Following in the tradition of filmmakers as diverse as Adrian Lyne (whose Unfaithful he cites as a major influence) and Gore Verbinski, Taylor comes to features after a successful career as a director of attention-grabbing, award-winning TV commercials. (His resume includes national spots for GE, Pepsi and Verizon.) He got his feet wet editing the indie dramedy Kissing Jessica Stein, and decided to make his first big splash in movies after a fortuitous collaboration with commercial writer and creative director Peter Moore Smith.
“While we were working on a spot,” Taylor says, “I showed Peter some gritty, no-budget web commercials I had just shot. He took one look and said, ‘I have a script that I think you would love.’”
Mind you, Smith’s appraisal of that script – Forgetting the Girl – might have been a bit skewed, since he, like, you know, was the guy who wrote it. Still, Taylor says, “I immediately read his screenplay – and sure enough, it resonated very strongly with me. I immediately knew I needed to make it into a film.”
Taylor devoted five years to raising financing for the project, and appeared to have everything in place to begin casting and pre-production in the summer of 2008. But then came The Great Financial Meltdown – and most of Taylor’s funding quickly evaporated.
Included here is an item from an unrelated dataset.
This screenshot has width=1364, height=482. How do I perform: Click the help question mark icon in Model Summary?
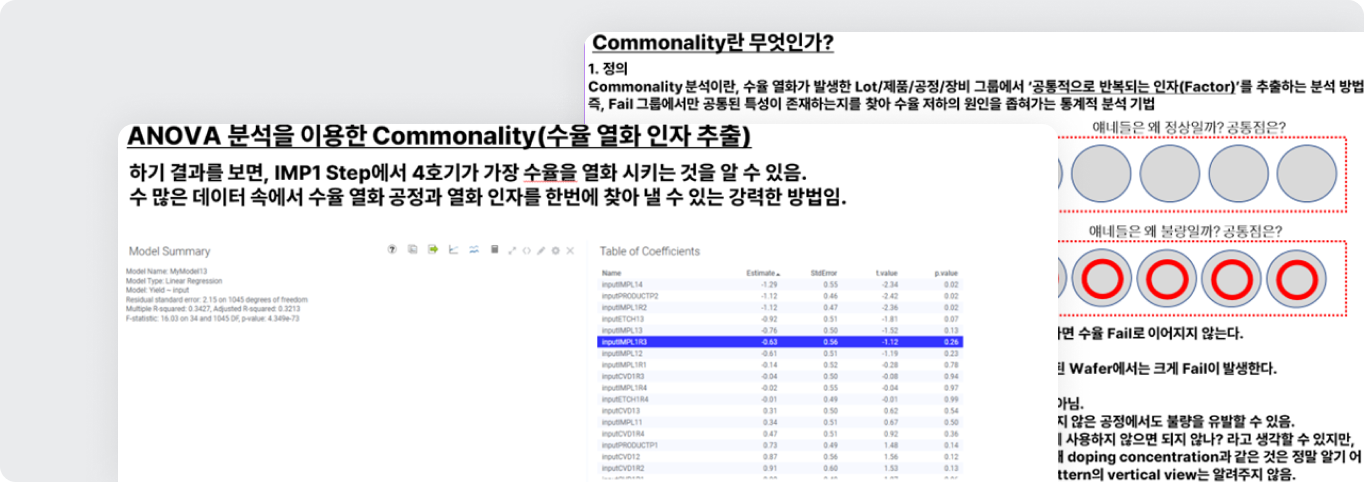coord(391,250)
So he drastically trimmed the budget, called in favors, and eventually shot Girl on a frayed shoestring and an accelerated schedule in and around his home base of Manhattan.
“The project was very ambitious,” Taylor says. “Eighteen days of shooting, in six-day weeks, covering five-and-a-quarter pages of script per day, spread out in 24 different locations all over New York City. With such demanding requirements, we were forced to work in some pretty extreme conditions.”
How extreme?
“We spent one week shooting on a set we built inside a warehouse in Greenpoint, Brooklyn. It was the middle of August, and the place didn’t have any air conditioning, so it was like working inside a huge brick oven.
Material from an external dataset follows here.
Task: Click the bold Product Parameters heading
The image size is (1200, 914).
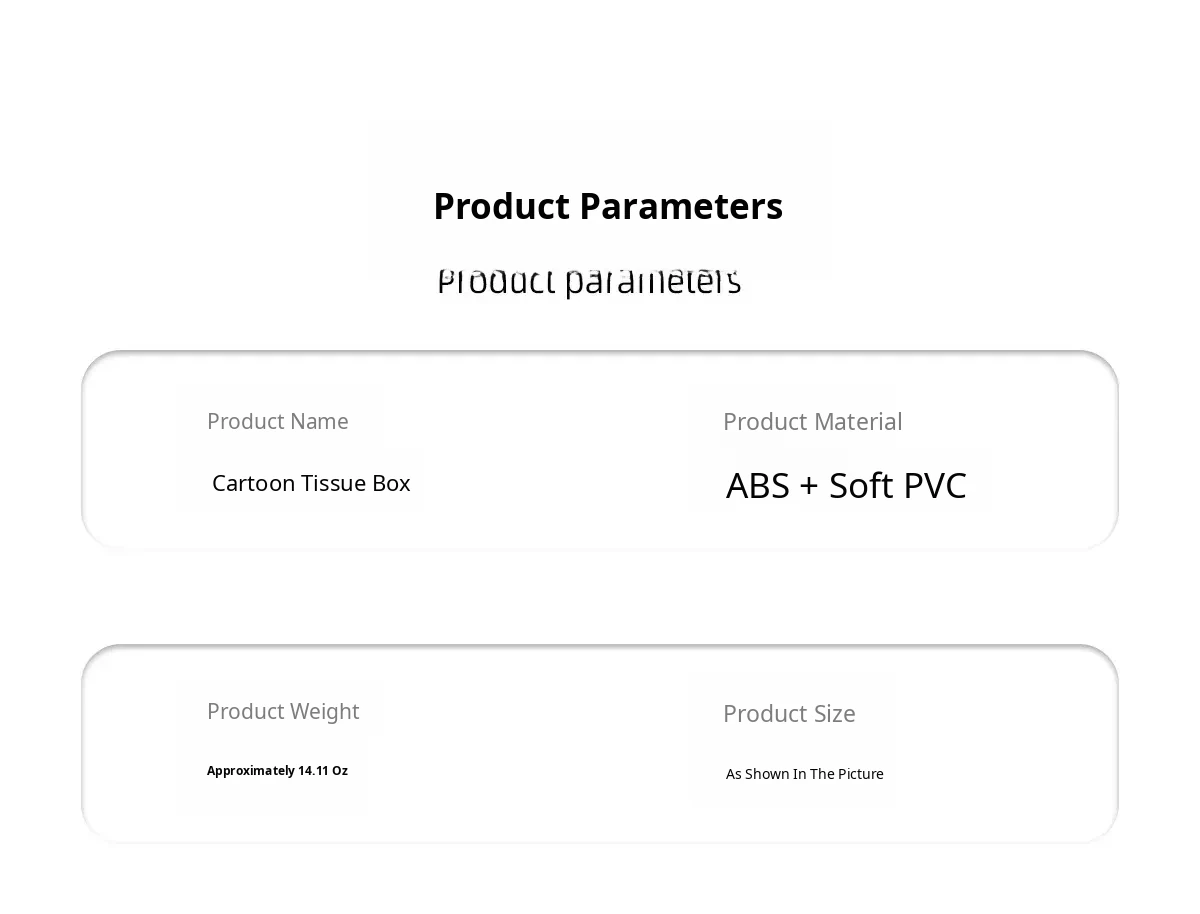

“To make it worse, we had a ton of big, hot tungsten lights running in there, which just pushed the temperature to unbearable levels. We could run fans between takes, but had to turn everything off for sound when we were rolling.
“It was brutal. Especially for our cast, who were just sitting under those lights, cooking. It made shooting out on the famously humid New York City streets seem pleasant in comparison.”
The work didn’t end when the cameras stopped rolling. In fact, the post-production process proved to be in some ways even more grueling than the actual shooting, as Taylor and his collaborators – many of them, like him, veterans of TV commercial production – gave the small-budget indie the most impressive polish possible.
“We finished the film like it was a big-budget national TV spot,” Taylor says. “With a 30-second commercial, it’s so short, you can really focus on every single frame and make sure everything’s perfect. We applied the same high-end craftsmanship to this film – obsessing over all the meticulous details.”
And since Forgetting the Girl is an 85-minute feature, not a 30-second commercial, that required a humongous amount of work from every member of the post-production team.
“We spent about eight months color-correcting the final film, spending time crafting the palette of each individual shot. We ending up doing (visual effects) and clean-up on over 200 shots in the movie. Which is a ridiculous amount for a dialogue-driven drama.”
Not that Taylor is complaining, you understand. “Even though most viewers probably wouldn’t notice the little things we adjusted, I’m a firm believer that all the details add up to affect the whole. For this particular story to have the proper emotional impact on viewers, the mood needed to be carefully sculpted and controlled.
“All in all, it was a huge task for everyone involved. But the process imbued the film with an amazing visual atmosphere which accomplished exactly what it needs to in terms of the viewer experience.”